**OBJECTIF 1:** Dans l'extrait sur l'histoire culturelle de l'Afrique du Nord, à quel pays l'article choisit-il de se limiter ?
**OBJECTIF 2:** Reproduisez à l'identique le passage de l'extrait qui va de « L’histoire culturelle de » jusqu'à « cette expression littéraire. ».

**EXTRAIT DU TEXTE:**

++++++++++

L’histoire culturelle de l’Afrique du Nord ou « Tamazgha » est très complexe et particulière.
L’oralité de la culture nord-africaine très riche, étant une caractéristique assez importante, elle a fait l’objet de plusieurs études. Mais le but de cet article n’est pas de parler de la littérature orale et écrite de l’Afrique du Nord, ou de « culture savante » et « culture vécue », selon les termes employés par M. Mammeri, mais d’aborder celle-ci sous l’angle de la langue d’écriture de cette expression littéraire.
Ce qui interpelle le lecteur lorsqu’il s’intéresse à ce domaine, c’est la problématique de la langue dans l’expression littéraire, culturelle ou de la vie politique. Pour des raisons pratiques, nous nous cantonnerons dans cet article, à aborder uniquement le cas de l’Algérie.
En effet, à travers ses siècles d’histoire, tous les auteurs berbères ont écrit dans la langue de l’envahisseur. Pourquoi ? Pourquoi plusieurs générations d’écrivains et d’intellectuels ont choisi la langue du colonisateur pour s’exprimer dans les domaines religieux (ST Augustin), sociologique et politique (Ibn Khaldoun), littéraire (Apulée), Kateb Yacine et Assia Djebar, etc.
Cette génération d’écrivains et d’intellectuels berbères qui ont traversé les siècles sont connus pour la plupart d’entre nous.

++++++++++

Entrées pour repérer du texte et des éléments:
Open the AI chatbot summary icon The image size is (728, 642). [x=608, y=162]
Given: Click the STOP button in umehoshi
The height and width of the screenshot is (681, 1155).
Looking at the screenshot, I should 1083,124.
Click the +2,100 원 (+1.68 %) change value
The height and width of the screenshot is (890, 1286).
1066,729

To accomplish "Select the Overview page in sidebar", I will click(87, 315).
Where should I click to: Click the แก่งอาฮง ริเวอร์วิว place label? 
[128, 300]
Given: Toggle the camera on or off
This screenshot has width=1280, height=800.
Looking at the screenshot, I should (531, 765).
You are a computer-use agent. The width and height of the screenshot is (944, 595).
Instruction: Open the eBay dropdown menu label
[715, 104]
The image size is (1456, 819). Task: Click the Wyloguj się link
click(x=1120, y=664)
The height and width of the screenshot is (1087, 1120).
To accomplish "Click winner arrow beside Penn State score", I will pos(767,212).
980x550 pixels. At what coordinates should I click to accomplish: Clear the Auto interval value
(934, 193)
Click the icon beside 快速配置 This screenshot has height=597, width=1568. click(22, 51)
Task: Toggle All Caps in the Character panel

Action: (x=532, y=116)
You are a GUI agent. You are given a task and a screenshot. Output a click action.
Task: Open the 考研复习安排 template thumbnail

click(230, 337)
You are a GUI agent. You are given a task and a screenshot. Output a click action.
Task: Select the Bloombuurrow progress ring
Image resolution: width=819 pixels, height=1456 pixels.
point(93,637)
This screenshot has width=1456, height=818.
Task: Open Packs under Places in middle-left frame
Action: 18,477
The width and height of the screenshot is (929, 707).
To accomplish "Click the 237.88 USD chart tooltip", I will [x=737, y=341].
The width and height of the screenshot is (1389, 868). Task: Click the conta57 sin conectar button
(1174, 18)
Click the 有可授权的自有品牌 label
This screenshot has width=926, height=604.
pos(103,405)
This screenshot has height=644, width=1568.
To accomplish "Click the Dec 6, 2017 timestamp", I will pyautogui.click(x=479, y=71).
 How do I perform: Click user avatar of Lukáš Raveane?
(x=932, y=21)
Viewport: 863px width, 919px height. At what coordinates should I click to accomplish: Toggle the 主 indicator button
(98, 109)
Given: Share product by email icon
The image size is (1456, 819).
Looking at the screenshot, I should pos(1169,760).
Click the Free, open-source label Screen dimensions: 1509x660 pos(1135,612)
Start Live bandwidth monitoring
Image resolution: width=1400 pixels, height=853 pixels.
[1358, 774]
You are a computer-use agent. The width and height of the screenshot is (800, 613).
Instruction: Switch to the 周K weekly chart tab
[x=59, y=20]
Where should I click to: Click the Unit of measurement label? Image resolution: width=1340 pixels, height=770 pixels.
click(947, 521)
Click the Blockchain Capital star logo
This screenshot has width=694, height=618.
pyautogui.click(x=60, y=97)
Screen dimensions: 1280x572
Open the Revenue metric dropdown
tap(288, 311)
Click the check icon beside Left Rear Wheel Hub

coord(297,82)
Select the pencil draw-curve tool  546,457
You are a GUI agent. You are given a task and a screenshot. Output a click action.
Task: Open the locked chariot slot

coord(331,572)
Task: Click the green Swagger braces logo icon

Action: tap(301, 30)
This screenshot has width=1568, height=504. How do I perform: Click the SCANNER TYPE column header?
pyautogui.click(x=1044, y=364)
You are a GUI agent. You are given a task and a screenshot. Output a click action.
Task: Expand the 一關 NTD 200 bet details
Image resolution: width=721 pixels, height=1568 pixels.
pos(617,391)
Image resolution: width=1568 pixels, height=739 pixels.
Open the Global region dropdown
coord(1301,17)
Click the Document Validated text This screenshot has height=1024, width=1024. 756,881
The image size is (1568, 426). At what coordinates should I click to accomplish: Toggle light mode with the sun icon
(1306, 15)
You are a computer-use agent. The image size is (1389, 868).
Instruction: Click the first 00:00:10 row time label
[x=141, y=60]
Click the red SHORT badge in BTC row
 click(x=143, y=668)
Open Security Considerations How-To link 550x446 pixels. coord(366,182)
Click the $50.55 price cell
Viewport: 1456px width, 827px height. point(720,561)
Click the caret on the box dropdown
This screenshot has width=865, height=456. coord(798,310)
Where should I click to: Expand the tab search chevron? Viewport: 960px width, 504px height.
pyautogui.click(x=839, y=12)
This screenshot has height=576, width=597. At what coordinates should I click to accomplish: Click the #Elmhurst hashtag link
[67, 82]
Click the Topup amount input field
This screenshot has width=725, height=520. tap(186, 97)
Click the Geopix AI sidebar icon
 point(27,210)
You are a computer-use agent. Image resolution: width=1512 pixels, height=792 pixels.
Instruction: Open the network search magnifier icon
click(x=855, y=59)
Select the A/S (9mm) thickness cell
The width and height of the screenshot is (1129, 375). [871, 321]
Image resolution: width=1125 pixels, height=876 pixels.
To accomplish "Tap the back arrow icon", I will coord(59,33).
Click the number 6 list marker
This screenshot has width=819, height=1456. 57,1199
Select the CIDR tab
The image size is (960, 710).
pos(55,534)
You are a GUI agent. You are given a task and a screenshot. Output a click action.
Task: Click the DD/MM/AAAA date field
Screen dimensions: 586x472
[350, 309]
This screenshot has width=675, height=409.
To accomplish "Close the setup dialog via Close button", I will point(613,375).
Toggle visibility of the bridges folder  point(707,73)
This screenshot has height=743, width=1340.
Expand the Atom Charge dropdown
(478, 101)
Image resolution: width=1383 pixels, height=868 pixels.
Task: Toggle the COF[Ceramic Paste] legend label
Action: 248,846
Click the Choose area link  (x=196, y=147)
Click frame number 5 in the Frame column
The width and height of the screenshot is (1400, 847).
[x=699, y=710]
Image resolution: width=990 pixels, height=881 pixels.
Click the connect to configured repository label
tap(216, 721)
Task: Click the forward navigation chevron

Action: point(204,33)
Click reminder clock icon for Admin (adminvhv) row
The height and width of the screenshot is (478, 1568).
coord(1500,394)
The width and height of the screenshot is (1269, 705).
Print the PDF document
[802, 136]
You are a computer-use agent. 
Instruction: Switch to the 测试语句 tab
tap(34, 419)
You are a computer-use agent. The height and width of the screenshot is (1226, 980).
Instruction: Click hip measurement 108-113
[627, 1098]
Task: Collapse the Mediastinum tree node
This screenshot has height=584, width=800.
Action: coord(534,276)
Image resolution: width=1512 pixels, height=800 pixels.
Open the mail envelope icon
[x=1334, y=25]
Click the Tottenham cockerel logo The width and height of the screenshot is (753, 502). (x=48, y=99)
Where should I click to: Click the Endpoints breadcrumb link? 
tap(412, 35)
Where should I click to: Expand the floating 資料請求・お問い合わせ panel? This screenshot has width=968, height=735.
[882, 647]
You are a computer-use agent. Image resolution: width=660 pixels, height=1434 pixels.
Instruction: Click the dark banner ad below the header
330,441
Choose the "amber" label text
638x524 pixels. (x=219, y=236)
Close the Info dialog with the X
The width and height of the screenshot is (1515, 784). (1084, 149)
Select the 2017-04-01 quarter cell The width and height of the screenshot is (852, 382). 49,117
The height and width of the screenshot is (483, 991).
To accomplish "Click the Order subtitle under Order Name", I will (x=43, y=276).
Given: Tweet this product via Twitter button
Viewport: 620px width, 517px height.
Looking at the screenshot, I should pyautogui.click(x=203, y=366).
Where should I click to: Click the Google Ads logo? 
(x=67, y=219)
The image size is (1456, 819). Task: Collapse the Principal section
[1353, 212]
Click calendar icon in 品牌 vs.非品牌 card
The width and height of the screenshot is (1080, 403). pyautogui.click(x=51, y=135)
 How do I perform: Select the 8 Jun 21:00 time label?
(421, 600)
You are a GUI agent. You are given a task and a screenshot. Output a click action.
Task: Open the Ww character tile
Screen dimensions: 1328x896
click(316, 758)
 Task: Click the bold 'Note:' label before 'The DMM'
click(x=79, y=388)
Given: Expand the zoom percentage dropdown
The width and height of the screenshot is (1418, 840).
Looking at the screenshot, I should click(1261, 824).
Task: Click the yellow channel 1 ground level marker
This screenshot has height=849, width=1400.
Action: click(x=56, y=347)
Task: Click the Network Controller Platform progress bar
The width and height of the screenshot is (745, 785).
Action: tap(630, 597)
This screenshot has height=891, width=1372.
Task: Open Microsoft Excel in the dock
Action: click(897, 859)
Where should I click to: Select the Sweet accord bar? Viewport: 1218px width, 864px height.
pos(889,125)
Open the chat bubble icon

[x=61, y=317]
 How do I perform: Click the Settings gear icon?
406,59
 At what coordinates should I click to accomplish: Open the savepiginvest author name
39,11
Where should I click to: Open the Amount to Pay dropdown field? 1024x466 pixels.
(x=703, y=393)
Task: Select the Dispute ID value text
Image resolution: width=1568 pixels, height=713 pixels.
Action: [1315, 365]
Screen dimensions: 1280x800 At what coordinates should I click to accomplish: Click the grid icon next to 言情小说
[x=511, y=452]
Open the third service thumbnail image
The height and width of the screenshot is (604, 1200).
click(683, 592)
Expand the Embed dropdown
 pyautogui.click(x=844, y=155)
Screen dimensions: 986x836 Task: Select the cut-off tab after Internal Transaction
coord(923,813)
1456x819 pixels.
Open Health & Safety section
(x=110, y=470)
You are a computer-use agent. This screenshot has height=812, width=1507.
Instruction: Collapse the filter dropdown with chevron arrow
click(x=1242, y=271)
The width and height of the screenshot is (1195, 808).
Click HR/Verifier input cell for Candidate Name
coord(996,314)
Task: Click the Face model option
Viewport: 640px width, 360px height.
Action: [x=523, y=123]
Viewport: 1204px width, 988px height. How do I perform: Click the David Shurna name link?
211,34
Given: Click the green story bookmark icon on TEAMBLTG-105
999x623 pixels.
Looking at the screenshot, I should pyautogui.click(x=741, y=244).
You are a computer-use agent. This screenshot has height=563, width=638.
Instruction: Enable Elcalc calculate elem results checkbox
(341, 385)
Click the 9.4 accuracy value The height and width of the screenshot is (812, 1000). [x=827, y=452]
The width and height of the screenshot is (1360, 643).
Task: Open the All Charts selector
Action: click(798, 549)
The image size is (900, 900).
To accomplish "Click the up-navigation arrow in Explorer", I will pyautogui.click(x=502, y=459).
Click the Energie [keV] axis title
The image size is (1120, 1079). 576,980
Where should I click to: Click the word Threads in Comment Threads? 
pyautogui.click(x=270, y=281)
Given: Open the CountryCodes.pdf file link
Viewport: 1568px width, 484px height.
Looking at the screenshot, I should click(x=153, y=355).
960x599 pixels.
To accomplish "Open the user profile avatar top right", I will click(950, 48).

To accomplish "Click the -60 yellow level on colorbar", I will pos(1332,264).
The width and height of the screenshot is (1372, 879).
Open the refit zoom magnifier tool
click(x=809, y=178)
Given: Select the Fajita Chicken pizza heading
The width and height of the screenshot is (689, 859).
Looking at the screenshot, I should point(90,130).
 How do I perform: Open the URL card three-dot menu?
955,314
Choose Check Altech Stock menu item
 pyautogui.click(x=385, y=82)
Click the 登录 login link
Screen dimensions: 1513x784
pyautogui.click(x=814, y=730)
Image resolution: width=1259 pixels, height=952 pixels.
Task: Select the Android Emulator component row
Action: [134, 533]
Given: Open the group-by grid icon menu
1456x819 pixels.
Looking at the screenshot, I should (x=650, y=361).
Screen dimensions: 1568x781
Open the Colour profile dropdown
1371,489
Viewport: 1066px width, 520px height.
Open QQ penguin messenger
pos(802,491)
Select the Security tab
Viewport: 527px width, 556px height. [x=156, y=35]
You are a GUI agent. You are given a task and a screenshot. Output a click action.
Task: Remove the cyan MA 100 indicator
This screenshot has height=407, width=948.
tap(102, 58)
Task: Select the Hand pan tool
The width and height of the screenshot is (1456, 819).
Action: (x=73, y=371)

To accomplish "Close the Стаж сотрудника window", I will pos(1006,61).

++++++++++

**RÉPONSE 1:** À l'Algérie.

**RÉPONSE 2:**
L’histoire culturelle de l’Afrique du Nord ou « Tamazgha » est très complexe et particulière.
L’oralité de la culture nord-africaine très riche, étant une caractéristique assez importante, elle a fait l’objet de plusieurs études. Mais le but de cet article n’est pas de parler de la littérature orale et écrite de l’Afrique du Nord, ou de « culture savante » et « culture vécue », selon les termes employés par M. Mammeri, mais d’aborder celle-ci sous l’angle de la langue d’écriture de cette expression littéraire.